Specimens are made available through several repositories. Biological samples are made available through the Smithsonian Institution’s National Museum of Natural History Research and Collections. Here, they will be taxonomically identified, curated, and made accessible through the Invertebrate Zoology Collection. For selected coral and sponge samples, a portion of the sample may also be sent to the Bishop Museum in Honolulu, Hawaii, and additional small tissue samples may be collected for later genetic analysis at Northeastern University’s Ocean Genome Legacy Center (OGL). The results of the genetic analysis by OGL are made publicly accessible.
All geological samples are sent to the Oregon State University Marine Geology Repository, where they will be described and made publicly accessible.
Like all data collected on NOAA Ship Okeanos Explorer, samples are made publicly available as soon as possible. Once samples have been described and curated at their respective repositories, anyone with appropriate credentials can request access to the samples by contacting the repository directly.

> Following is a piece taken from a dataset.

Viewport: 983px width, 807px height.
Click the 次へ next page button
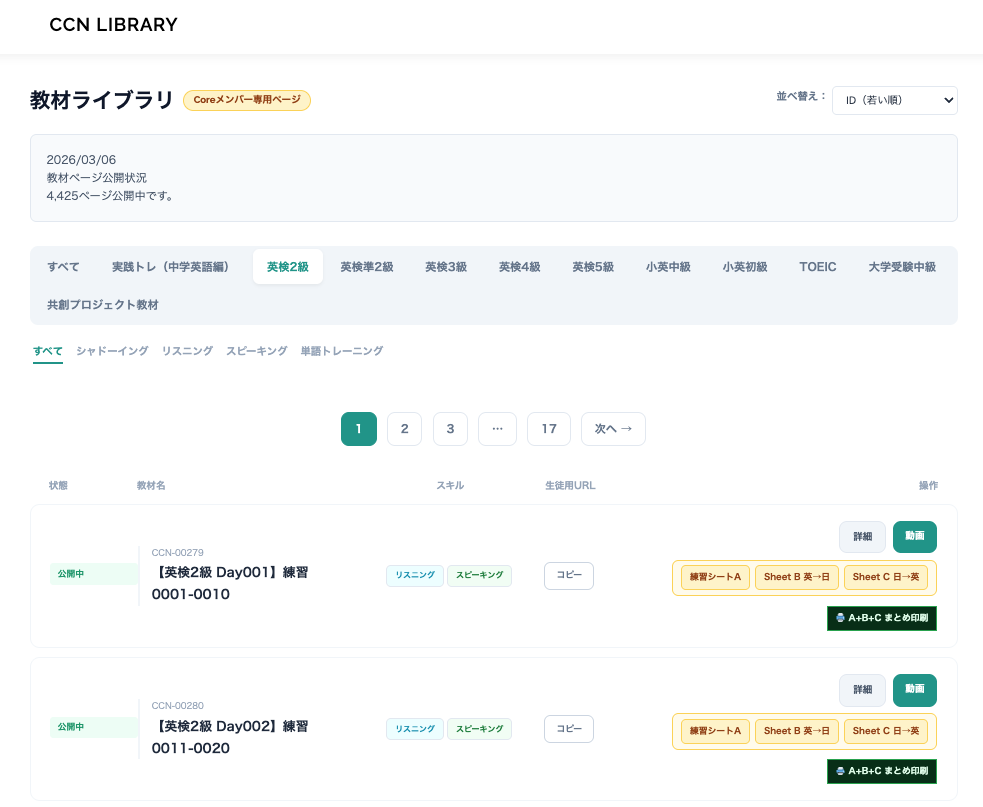pos(613,429)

While D2’s amazing imaging capabilities allow us to see great detail and observe life in situ, there are some things that we can only learn from a physical specimen. For example, only from a physical sample of a rock can geologists definitively determine the composition of the rock and conduct chemical analyses that reveal details about the rock’s age and origin. On this expedition, analysis of rock samples could lead to insights into the formation of Samoan seamounts, providing information about plate tectonic activity in the region.
When it comes to biological samples, seeing a live organism gives us information about the animal’s color, its behavior, and habitat that are lost when an animal is brought to the surface. However, it is only with a physical sample that scientists can make species-level identifications or conduct genetic analyses to determine connections between animals in different locations.
The sampling philosophy on the Okeanos is to take just enough for scientists to be able to characterize a dive site. Samples are only collected if they can provide a general representation of the biological and geological settings for a given dive or an area of interest. This, combined with the limited onboard processing and storage capabilities of the Okeanos, means that typically there will be no more than four to six samples taken during any given dive.